1 And I looked1, and behold, the2 lamb stood3 on Mount Zion4 , and with him one hundred forty-four thousand5 having his name6 and his father’s name written7 on their foreheads. 2 And I heard a voice8 from heaven like a voice of many waters and like a voice of loud9 thunder. And the voice that I heard was like harpists playing10 on their harps. 3 And they sing a new song in the presence of the throne and in the presence of the four living creatures, and the elders. No one was able to learn the song except the one hundred forty four thousand, the ones who have been purchased from the earth.11 4 These are the ones who have not been defiled with women, for they are virgins.12 These are the ones who follow the lamb wherever he may go. The have been purchased from people as firstfruits13 to God and to the lamb. 5 And no lie14 was found in their mouths15; they are blameless16.
1 εἶδον (I looked)
Greek: “I saw”.
2 τὸ (the)
The TR/KJV removes this, thus rendering the phrase as “a lamb”.
3 ἑστὸς (stood)
Greek: “having stood”. The participle is in the perfect tense as is John’s style.
4 Mounce** states that this is a heavenly Mount Zion. (Pg. 267). I think it reflects the earthly Mount Zion as the 144,000 are taught a new song from heaven and the harvest of the earth has not taken place yet.
Mount Zion could be on earth and the 144,000 represent the remnant of Israel. These would fulfill the covenant of God.
Psalms 132:13-17 ESV
13 For the Lord has chosen Zion;
He has desired it for His habitation.
14 This is My resting place forever;
Here I will dwell, for I have desired it.
6 In that day, declares the Lord,
I will assemble the lame
And gather the outcasts,
Even those whom I have afflicted.
7 I will make the lame a remnant
And the outcasts a strong nation,
And the Lord will reign over them in Mount Zion
5 This passage points back to 7:1-8 where the 144,000 are sealed. Beale* restates his claims that the 144,000 represent a figurative count of all the believers throughout the church age as the 144,000 is figurative for “completeness”. (Pgs. 733-734).
His claim does not adequately explain the innumerable multitude from every nation that is before the throne in the following verses, and how it relates to this number that is sealed.

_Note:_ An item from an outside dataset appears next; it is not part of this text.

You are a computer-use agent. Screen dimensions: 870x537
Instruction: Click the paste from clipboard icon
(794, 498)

6 τὸ ὄνομα αὐτοῦ (his name)
This refers to the lamb’s name. The TR/KJV removes this phrase.
It is a travesty in how a copyist(s) has diminished the Christology of this passage! The TR has:
Ἀποκάλυψις 14·1 Καὶ εἶδον, καὶ ἰδού, ἀρνίον ἑστηκὸς ἐπὶ τὸ ὄρος Σιών, καὶ μετ ̓ αὐτοῦ ἑκατὸν τεσσαρακοντατέσσαρες χιλιάδες, ἔχουσαι τὸ ὄνομα τοῦ πατρὸς αὐτοῦ γεγραμμένον ἐπὶ τῶν μετώπων αὐτῶν.

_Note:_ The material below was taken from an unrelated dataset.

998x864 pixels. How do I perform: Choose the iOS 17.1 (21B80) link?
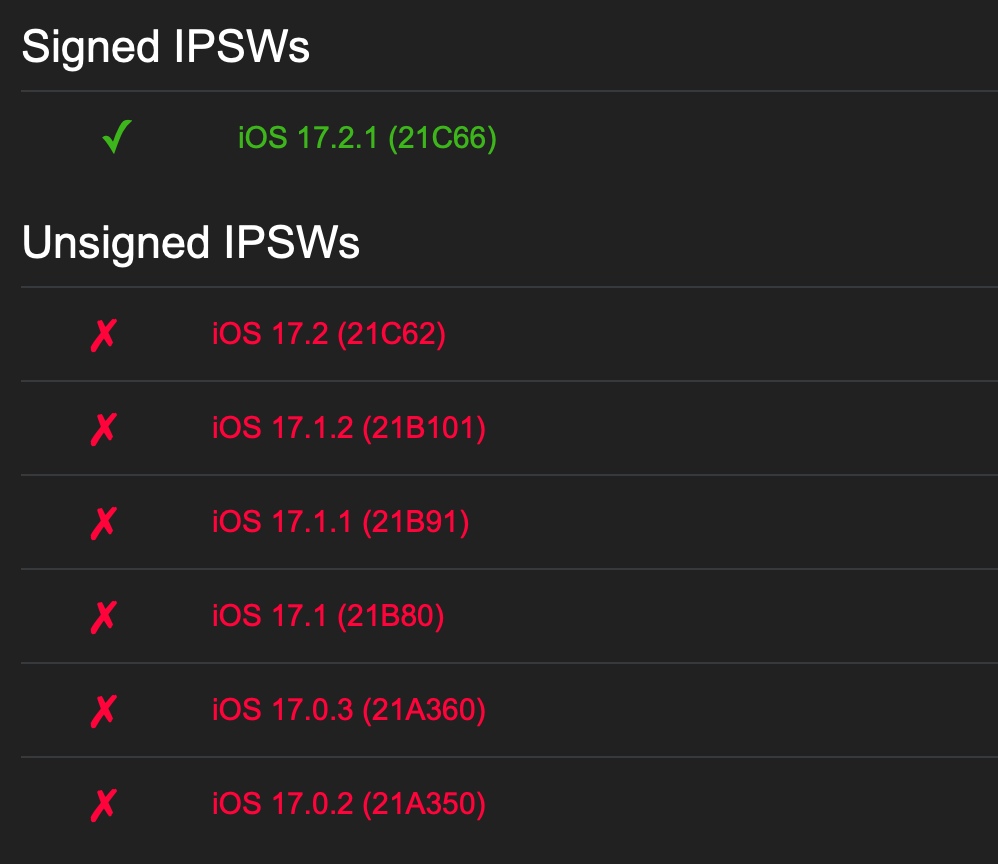pyautogui.click(x=328, y=616)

1 And I looked, and behold, a lamb standing on Mount Zion and with him one hundred forty four thousand, having the name of his father written on their foreheads.
It is possible that these are merely a result of mistakes by copyists throughout the centuries, but the damage was done nonetheless.
A change of the same sort and in multiple places seems to imply something more than than a simple copy error.
7 γεγραμμένον (written)
Greek: “having been written. The participle is in the perfect tense as is John’s style. In this case, the perfect really makes sense as the “seals” were placed on the forehead earlier (in chapter 7) and are still on their foreheads in this passage.
This can be interpreted as written on the mind and heart, the word of faith planted and rooted.
8 φωνὴν (a voice)
or “a sound”. The word can mean both. Osborne*** (Pg. 524) translates this as “a sound”, but since we find out that what is heard is the singing of a song, I translated it “a voice”.
9 μεγάλης (loud)
10 κιθαριζόντων (playing)
This participle actually means “to play a harp”, but the passage would have been too redundant if rendered: “harpists playing harps on their harps”.
1 Chronicles 25:1 ESV
1 Moreover, David and the commanders of the army set apart for the service some of the sons of Asaph and of Heman and of Jeduthun, who were to prophesy with lyres, harps and cymbals; and the number of those who performed their service was:
There is here the idea of praise and celebration.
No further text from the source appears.